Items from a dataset
━━━━━━━━
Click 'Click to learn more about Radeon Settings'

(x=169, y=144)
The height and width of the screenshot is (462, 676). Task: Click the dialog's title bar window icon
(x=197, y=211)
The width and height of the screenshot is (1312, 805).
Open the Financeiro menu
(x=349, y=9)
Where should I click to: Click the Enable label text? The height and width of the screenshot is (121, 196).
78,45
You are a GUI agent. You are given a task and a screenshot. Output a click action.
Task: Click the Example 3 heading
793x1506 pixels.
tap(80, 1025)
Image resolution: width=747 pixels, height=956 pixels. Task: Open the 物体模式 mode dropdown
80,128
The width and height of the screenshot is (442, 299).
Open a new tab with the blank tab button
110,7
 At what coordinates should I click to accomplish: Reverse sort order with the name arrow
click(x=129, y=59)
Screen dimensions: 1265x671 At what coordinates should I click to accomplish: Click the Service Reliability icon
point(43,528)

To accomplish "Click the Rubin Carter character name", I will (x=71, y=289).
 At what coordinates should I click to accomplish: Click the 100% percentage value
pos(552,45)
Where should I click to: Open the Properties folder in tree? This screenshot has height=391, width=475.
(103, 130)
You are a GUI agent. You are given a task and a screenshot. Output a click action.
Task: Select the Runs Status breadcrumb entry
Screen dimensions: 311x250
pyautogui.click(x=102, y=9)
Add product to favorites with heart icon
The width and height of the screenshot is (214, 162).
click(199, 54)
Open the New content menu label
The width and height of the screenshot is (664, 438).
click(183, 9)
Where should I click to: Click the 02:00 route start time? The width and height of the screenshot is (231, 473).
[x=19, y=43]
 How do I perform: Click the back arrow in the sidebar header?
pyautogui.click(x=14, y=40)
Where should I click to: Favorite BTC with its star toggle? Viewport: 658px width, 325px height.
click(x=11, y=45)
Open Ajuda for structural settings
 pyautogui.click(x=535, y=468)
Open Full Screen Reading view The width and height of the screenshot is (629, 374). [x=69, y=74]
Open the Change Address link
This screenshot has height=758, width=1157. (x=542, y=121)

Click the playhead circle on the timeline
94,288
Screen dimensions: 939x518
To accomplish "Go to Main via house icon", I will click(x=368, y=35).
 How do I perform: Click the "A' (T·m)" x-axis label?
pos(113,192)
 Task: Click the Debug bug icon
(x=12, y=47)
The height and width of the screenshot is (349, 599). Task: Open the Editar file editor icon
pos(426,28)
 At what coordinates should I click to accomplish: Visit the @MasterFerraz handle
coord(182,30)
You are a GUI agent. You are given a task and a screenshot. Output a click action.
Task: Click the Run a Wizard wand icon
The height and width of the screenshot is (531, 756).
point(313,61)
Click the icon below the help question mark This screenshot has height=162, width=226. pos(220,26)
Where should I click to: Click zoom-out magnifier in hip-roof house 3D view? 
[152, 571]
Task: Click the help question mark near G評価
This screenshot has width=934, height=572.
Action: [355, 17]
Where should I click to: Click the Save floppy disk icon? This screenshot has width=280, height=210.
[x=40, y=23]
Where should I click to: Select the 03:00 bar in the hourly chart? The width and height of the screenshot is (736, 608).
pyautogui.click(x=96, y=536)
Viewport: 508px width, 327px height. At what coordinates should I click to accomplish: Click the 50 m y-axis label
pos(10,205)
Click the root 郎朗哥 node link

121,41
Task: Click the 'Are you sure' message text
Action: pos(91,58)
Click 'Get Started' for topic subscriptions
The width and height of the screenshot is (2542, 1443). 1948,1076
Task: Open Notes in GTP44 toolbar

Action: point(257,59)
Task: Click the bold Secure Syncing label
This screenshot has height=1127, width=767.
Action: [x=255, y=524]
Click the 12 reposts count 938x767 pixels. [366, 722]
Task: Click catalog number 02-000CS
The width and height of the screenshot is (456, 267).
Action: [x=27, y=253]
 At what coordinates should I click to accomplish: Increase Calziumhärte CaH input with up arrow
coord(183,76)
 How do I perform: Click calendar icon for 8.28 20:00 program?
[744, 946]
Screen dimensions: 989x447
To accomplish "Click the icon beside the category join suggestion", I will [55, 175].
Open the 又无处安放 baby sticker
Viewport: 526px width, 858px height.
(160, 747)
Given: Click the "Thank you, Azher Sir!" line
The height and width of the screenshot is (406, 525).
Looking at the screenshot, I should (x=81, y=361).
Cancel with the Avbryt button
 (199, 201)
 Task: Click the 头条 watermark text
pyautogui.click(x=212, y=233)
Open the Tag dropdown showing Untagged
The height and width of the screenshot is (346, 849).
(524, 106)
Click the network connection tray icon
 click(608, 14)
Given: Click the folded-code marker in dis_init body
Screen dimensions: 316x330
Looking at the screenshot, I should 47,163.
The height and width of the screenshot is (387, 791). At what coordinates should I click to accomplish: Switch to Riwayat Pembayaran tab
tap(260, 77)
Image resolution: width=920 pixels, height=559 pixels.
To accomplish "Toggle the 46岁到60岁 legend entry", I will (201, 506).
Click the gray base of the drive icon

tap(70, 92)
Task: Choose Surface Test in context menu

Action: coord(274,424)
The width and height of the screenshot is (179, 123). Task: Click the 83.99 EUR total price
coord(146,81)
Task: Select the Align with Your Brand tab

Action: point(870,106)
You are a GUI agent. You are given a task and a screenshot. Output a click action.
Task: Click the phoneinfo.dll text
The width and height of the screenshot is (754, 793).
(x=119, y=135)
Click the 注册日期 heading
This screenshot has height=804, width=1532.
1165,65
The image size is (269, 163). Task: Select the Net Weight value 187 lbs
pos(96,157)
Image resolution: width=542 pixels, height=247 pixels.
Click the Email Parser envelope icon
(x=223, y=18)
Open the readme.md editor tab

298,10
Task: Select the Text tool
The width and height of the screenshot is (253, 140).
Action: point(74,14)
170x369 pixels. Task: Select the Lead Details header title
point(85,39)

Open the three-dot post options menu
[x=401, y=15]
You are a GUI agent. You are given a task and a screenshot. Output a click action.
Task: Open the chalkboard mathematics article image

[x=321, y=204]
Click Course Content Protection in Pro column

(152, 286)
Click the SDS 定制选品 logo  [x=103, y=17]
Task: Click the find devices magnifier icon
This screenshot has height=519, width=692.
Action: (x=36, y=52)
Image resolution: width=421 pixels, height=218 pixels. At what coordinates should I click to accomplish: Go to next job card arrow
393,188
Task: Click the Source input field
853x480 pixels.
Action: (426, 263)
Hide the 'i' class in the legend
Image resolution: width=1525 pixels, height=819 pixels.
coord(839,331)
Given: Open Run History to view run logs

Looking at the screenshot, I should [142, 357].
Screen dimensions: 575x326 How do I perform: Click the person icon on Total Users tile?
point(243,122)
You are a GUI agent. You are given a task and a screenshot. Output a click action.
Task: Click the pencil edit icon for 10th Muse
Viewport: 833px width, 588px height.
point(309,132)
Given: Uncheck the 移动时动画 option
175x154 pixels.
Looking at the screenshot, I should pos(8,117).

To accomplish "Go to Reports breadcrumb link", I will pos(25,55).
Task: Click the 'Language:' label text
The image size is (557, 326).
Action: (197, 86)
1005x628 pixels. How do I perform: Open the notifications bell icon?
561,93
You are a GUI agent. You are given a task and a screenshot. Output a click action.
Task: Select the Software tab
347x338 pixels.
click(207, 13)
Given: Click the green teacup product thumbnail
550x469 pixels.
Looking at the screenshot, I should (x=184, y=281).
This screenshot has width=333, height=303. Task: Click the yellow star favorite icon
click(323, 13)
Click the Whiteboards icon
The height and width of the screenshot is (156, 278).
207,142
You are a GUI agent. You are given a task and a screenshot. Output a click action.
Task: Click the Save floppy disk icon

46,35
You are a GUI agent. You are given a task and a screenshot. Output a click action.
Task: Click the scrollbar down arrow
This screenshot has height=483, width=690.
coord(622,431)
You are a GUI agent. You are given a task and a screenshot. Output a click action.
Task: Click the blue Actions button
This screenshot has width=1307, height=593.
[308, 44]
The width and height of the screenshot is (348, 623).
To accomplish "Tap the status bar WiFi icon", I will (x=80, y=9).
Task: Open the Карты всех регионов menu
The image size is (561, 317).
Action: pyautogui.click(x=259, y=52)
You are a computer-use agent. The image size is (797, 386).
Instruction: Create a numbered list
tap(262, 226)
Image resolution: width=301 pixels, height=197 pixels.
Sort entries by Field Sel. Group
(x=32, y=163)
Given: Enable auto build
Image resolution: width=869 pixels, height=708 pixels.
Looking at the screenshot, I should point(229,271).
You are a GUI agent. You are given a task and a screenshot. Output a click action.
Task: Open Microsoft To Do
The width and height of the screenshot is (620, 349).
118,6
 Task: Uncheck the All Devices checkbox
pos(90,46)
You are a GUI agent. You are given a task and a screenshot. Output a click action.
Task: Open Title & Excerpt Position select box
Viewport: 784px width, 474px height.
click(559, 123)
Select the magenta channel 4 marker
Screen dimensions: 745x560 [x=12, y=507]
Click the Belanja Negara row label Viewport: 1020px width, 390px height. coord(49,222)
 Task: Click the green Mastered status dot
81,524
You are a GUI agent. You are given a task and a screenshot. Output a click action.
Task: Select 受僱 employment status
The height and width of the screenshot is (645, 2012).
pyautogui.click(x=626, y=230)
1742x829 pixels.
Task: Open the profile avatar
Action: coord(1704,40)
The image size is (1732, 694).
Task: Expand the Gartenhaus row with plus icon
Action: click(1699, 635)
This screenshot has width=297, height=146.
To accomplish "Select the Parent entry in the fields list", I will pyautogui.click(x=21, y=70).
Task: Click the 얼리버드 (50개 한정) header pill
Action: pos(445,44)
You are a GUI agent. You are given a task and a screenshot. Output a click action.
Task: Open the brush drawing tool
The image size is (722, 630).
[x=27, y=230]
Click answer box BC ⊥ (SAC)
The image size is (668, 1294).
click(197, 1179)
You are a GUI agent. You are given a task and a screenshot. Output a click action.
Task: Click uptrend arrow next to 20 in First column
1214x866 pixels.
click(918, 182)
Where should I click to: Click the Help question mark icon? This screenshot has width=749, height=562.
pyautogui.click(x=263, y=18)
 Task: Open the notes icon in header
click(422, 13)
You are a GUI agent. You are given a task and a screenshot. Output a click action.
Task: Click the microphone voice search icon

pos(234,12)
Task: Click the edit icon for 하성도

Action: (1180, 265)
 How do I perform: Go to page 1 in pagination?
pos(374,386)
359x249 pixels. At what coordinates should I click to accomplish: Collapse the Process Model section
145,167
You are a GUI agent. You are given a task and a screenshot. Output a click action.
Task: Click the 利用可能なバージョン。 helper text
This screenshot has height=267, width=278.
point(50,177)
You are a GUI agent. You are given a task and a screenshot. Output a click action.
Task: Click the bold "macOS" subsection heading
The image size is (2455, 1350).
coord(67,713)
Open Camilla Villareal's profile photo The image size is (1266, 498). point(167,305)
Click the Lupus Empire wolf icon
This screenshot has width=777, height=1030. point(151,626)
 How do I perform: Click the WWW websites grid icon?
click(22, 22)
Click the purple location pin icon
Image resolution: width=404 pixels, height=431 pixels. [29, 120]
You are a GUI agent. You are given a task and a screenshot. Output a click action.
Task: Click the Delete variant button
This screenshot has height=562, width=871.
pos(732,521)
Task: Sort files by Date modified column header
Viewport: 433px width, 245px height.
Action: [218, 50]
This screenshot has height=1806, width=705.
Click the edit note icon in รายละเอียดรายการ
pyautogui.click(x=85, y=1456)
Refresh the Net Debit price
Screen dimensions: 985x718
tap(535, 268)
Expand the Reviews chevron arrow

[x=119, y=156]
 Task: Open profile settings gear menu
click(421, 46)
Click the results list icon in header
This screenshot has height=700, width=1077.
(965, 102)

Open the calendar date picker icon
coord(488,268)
━━━━━━━━
# [Work order]
The task calls for all lines in the entries that hold "bold".

# [Response to this exercise]
Task: Click the bold Secure Syncing label
Task: Click the bold "macOS" subsection heading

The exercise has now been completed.